0:49:42 So now you have, like, this is where
time drifts in a more significant
0:49:47 way and in the more traditional
application architecture approach
0:49:52 you would, this way you don't trust
the client in the first place.
0:49:54 Then you have like your API endpoint
and the APIs, versioned, et cetera, and
0:49:58 everything is governed through the, API.
0:50:01 But now you also need to
tame that problem somehow.
0:50:03 So at this point you're already,
going a little bit beyond where I
0:50:07 think CRDTs shine right now, which
brings me to my next kind of more
0:50:12 evergreen scenario for CRDTs, which
are like very specific, tasks.
0:50:19 And so text editing,
particularly rich text editing.
0:50:22 Is such a scenario where I think CRDTs
are just like a very, very good, approach.
0:50:28 There's also like, you can also use
ot, like operational transform, which
0:50:32 is, somewhat related under the covers,
works a bit differently, but the way how
0:50:37 you would use it is pretty similarly.
0:50:40 And, related to rich text editing
is also when you have like complex
0:50:45 list structures where you wanna
move things within the list.
0:50:49 So if you want to go for the, Figma
scenario, let's say you change the
0:50:55 order of like multiple rectangles, like
where do they sit in that layer order?
0:51:01 how do you convey how
you wanna change that?
0:51:04 You could always, have like maybe
an array of all the IDs that give
0:51:08 you this perfect order, but if
this kind of happens concurrently,
0:51:13 then you need to reconcile that.
0:51:14 So that's not great.
0:51:16 And this is where CRDTs are also
like a very, special purpose
0:51:20 tool, which works super well.
0:51:23 And so what I've landed on is use
event sourcing for everything except
0:51:28 where I need those special purpose
tools, and this is where them reach
0:51:33 for CRDTs or for something else.
0:51:35 That's kind of the conclusion I, took away
if you like the event sourcing approach.
0:51:41 But, I think ultimately it really
comes down to what is the application
0:51:46 that you're building and what are,
like, what is the domain of what
0:51:51 you're building and which sort
of trade-offs does this require?
0:51:54 So I think in Figma.
0:51:56 The real timeness is really important
and it is recognized that those different
0:52:02 pieces that are floating around, they're
like pretty, independent from each other.

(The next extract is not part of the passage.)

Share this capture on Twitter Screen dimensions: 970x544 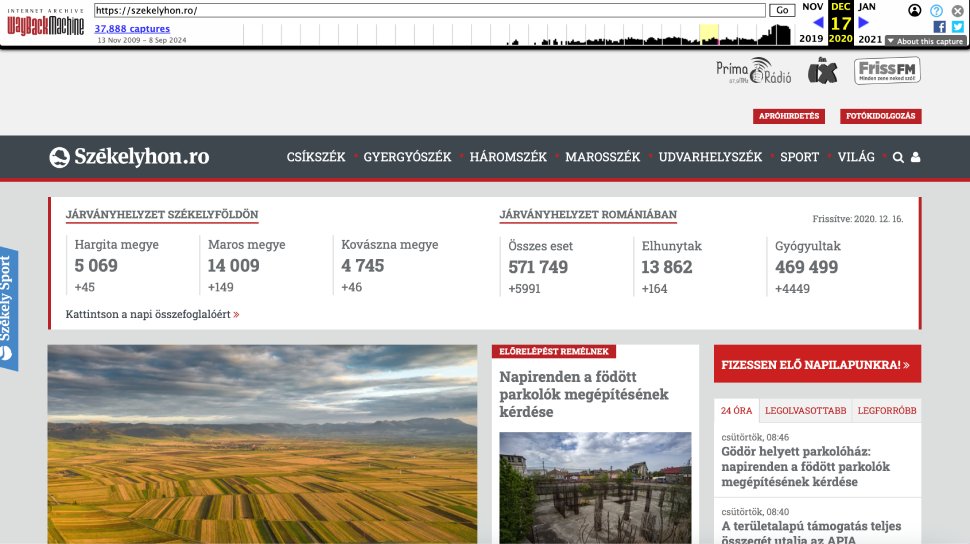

0:52:07 So, and if they're independent,
then you don't need that total order
0:52:10 between that, which makes everything
a lot easier in terms of scalability,
0:52:14 in terms of correctness, and then
you don't need to rebase as much.
0:52:18 distributed systems is the
ultimate case of it depends.
0:52:22 and I think trying to build one like
you did, I think is a very good way
0:52:28 to like build a better understanding.
0:52:30 And also I think that opens your eyes
of like, ah, now I understand why Figma
0:52:35 has this shortcoming or Notion if we are
trying to change the same line, change the
0:52:40 same block as where last writers, applies.

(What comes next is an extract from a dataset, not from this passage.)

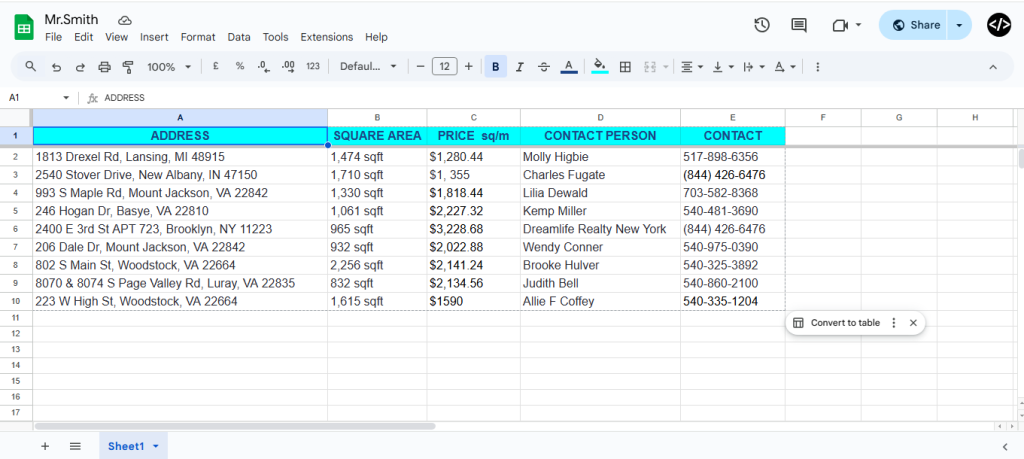Screen dimensions: 1024x459
Task: Open the fill color picker
Action: tap(600, 67)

0:52:43 Whereas in Google Docs, for example, we
could easily change the, same word even.
0:52:49 And it would reconcile
that in a, in a better way.
0:52:52 But, maybe you have some advice for
people like yourself when you're
0:52:57 just getting started on that journey.
0:53:00 What would you tell people what they
should do maybe shouldn't yet do?
0:53:05 today 2025?
0:53:07 There's more technologies out there now.